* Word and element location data

= = =

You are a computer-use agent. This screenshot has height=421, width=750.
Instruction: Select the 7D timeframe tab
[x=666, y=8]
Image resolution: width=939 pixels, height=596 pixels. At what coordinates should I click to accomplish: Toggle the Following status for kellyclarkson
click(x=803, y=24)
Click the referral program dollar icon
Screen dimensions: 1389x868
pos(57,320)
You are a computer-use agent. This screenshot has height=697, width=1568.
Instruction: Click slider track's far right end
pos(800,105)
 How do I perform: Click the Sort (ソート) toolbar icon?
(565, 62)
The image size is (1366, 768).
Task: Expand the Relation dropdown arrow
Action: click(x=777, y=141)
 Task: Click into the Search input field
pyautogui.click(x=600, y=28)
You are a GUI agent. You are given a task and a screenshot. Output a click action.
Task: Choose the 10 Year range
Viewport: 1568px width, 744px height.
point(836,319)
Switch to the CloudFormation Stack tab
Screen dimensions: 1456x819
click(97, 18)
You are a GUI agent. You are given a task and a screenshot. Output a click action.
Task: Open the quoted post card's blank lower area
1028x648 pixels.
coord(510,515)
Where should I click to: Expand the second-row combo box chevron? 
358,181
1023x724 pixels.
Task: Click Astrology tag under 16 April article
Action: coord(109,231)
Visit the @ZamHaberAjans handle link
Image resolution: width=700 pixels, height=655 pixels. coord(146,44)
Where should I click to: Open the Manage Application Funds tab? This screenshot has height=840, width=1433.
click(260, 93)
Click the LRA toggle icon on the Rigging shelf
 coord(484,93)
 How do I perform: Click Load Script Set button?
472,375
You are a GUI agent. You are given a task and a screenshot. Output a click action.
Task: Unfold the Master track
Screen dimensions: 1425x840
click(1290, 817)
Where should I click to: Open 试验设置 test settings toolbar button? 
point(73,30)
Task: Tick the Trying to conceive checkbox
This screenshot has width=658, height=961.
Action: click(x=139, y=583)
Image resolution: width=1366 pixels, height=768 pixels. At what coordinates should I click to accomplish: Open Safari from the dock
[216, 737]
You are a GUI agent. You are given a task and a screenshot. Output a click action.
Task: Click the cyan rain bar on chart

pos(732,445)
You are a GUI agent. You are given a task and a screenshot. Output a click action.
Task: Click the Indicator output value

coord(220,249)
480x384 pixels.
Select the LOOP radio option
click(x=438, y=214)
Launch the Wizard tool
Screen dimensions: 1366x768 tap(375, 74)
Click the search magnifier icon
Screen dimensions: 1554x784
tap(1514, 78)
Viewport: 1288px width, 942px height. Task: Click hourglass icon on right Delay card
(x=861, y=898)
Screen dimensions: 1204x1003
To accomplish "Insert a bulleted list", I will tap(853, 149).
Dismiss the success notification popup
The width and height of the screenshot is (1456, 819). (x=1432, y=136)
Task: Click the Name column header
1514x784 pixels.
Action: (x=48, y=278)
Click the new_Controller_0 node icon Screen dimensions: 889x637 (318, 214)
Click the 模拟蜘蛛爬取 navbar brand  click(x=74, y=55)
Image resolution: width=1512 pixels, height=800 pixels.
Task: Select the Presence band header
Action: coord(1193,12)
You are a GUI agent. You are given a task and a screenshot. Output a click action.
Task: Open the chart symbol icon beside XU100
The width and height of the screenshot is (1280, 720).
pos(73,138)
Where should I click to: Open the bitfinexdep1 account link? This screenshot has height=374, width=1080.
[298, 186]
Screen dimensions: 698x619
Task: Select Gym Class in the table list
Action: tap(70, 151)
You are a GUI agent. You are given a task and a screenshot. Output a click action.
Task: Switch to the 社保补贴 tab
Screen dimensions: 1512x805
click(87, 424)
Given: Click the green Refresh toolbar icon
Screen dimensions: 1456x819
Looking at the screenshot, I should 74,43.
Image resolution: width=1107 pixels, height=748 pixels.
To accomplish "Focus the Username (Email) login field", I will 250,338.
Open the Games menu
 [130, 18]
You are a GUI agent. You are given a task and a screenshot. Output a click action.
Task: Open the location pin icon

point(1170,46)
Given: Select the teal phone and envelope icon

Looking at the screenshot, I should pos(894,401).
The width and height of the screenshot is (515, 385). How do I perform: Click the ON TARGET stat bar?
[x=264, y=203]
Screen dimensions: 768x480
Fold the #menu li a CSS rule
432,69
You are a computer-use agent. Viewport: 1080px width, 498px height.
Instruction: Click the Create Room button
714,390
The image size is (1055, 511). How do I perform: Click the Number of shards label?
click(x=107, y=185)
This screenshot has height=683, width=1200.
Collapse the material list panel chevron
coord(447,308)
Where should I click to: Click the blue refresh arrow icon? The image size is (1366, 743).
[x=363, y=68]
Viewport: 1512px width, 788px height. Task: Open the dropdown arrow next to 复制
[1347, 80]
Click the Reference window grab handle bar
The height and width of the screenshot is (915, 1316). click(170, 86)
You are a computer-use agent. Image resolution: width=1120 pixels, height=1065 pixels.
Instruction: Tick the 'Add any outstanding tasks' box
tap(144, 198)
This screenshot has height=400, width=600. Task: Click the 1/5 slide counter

= = =

* Exercise instructions
Lay out all the records above as a Markdown table with the columns No. and Line. Number each row and skip blank lines.

* Exercise answer
| No. | Line |
|---|---|
| 1 | You are a computer-use agent. This screenshot has height=421, width=750. |
| 2 | Instruction: Select the 7D timeframe tab |
| 3 | [x=666, y=8] |
| 4 | Image resolution: width=939 pixels, height=596 pixels. At what coordinates should I click to accomplish: Toggle the Following status for kellyclarkson |
| 5 | click(x=803, y=24) |
| 6 | Click the referral program dollar icon |
| 7 | Screen dimensions: 1389x868 |
| 8 | pos(57,320) |
| 9 | You are a computer-use agent. This screenshot has height=697, width=1568. |
| 10 | Instruction: Click slider track's far right end |
| 11 | pos(800,105) |
| 12 |  How do I perform: Click the Sort (ソート) toolbar icon? |
| 13 | (565, 62) |
| 14 | The image size is (1366, 768). |
| 15 | Task: Expand the Relation dropdown arrow |
| 16 | Action: click(x=777, y=141) |
| 17 |  Task: Click into the Search input field |
| 18 | pyautogui.click(x=600, y=28) |
| 19 | You are a GUI agent. You are given a task and a screenshot. Output a click action. |
| 20 | Task: Choose the 10 Year range |
| 21 | Viewport: 1568px width, 744px height. |
| 22 | point(836,319) |
| 23 | Switch to the CloudFormation Stack tab |
| 24 | Screen dimensions: 1456x819 |
| 25 | click(97, 18) |
| 26 | You are a GUI agent. You are given a task and a screenshot. Output a click action. |
| 27 | Task: Open the quoted post card's blank lower area |
| 28 | 1028x648 pixels. |
| 29 | coord(510,515) |
| 30 | Where should I click to: Expand the second-row combo box chevron?  |
| 31 | 358,181 |
| 32 | 1023x724 pixels. |
| 33 | Task: Click Astrology tag under 16 April article |
| 34 | Action: coord(109,231) |
| 35 | Visit the @ZamHaberAjans handle link |
| 36 | Image resolution: width=700 pixels, height=655 pixels. coord(146,44) |
| 37 | Where should I click to: Open the Manage Application Funds tab? This screenshot has height=840, width=1433. |
| 38 | click(260, 93) |
| 39 | Click the LRA toggle icon on the Rigging shelf |
| 40 |  coord(484,93) |
| 41 |  How do I perform: Click Load Script Set button? |
| 42 | 472,375 |
| 43 | You are a GUI agent. You are given a task and a screenshot. Output a click action. |
| 44 | Task: Unfold the Master track |
| 45 | Screen dimensions: 1425x840 |
| 46 | click(1290, 817) |
| 47 | Where should I click to: Open 试验设置 test settings toolbar button?  |
| 48 | point(73,30) |
| 49 | Task: Tick the Trying to conceive checkbox |
| 50 | This screenshot has width=658, height=961. |
| 51 | Action: click(x=139, y=583) |
| 52 | Image resolution: width=1366 pixels, height=768 pixels. At what coordinates should I click to accomplish: Open Safari from the dock |
| 53 | [216, 737] |
| 54 | You are a GUI agent. You are given a task and a screenshot. Output a click action. |
| 55 | Task: Click the cyan rain bar on chart |
| 56 | pos(732,445) |
| 57 | You are a GUI agent. You are given a task and a screenshot. Output a click action. |
| 58 | Task: Click the Indicator output value |
| 59 | coord(220,249) |
| 60 | 480x384 pixels. |
| 61 | Select the LOOP radio option |
| 62 | click(x=438, y=214) |
| 63 | Launch the Wizard tool |
| 64 | Screen dimensions: 1366x768 tap(375, 74) |
| 65 | Click the search magnifier icon |
| 66 | Screen dimensions: 1554x784 |
| 67 | tap(1514, 78) |
| 68 | Viewport: 1288px width, 942px height. Task: Click hourglass icon on right Delay card |
| 69 | (x=861, y=898) |
| 70 | Screen dimensions: 1204x1003 |
| 71 | To accomplish "Insert a bulleted list", I will tap(853, 149). |
| 72 | Dismiss the success notification popup |
| 73 | The width and height of the screenshot is (1456, 819). (x=1432, y=136) |
| 74 | Task: Click the Name column header |
| 75 | 1514x784 pixels. |
| 76 | Action: (x=48, y=278) |
| 77 | Click the new_Controller_0 node icon Screen dimensions: 889x637 (318, 214) |
| 78 | Click the 模拟蜘蛛爬取 navbar brand  click(x=74, y=55) |
| 79 | Image resolution: width=1512 pixels, height=800 pixels. |
| 80 | Task: Select the Presence band header |
| 81 | Action: coord(1193,12) |
| 82 | You are a GUI agent. You are given a task and a screenshot. Output a click action. |
| 83 | Task: Open the chart symbol icon beside XU100 |
| 84 | The width and height of the screenshot is (1280, 720). |
| 85 | pos(73,138) |
| 86 | Where should I click to: Open the bitfinexdep1 account link? This screenshot has height=374, width=1080. |
| 87 | [298, 186] |
| 88 | Screen dimensions: 698x619 |
| 89 | Task: Select Gym Class in the table list |
| 90 | Action: tap(70, 151) |
| 91 | You are a GUI agent. You are given a task and a screenshot. Output a click action. |
| 92 | Task: Switch to the 社保补贴 tab |
| 93 | Screen dimensions: 1512x805 |
| 94 | click(87, 424) |
| 95 | Given: Click the green Refresh toolbar icon |
| 96 | Screen dimensions: 1456x819 |
| 97 | Looking at the screenshot, I should 74,43. |
| 98 | Image resolution: width=1107 pixels, height=748 pixels. |
| 99 | To accomplish "Focus the Username (Email) login field", I will 250,338. |
| 100 | Open the Games menu |
| 101 |  [130, 18] |
| 102 | You are a GUI agent. You are given a task and a screenshot. Output a click action. |
| 103 | Task: Open the location pin icon |
| 104 | point(1170,46) |
| 105 | Given: Select the teal phone and envelope icon |
| 106 | Looking at the screenshot, I should pos(894,401). |
| 107 | The width and height of the screenshot is (515, 385). How do I perform: Click the ON TARGET stat bar? |
| 108 | [x=264, y=203] |
| 109 | Screen dimensions: 768x480 |
| 110 | Fold the #menu li a CSS rule |
| 111 | 432,69 |
| 112 | You are a computer-use agent. Viewport: 1080px width, 498px height. |
| 113 | Instruction: Click the Create Room button |
| 114 | 714,390 |
| 115 | The image size is (1055, 511). How do I perform: Click the Number of shards label? |
| 116 | click(x=107, y=185) |
| 117 | This screenshot has height=683, width=1200. |
| 118 | Collapse the material list panel chevron |
| 119 | coord(447,308) |
| 120 | Where should I click to: Click the blue refresh arrow icon? The image size is (1366, 743). |
| 121 | [x=363, y=68] |
| 122 | Viewport: 1512px width, 788px height. Task: Open the dropdown arrow next to 复制 |
| 123 | [1347, 80] |
| 124 | Click the Reference window grab handle bar |
| 125 | The height and width of the screenshot is (915, 1316). click(170, 86) |
| 126 | You are a computer-use agent. Image resolution: width=1120 pixels, height=1065 pixels. |
| 127 | Instruction: Tick the 'Add any outstanding tasks' box |
| 128 | tap(144, 198) |
| 129 | This screenshot has height=400, width=600. Task: Click the 1/5 slide counter |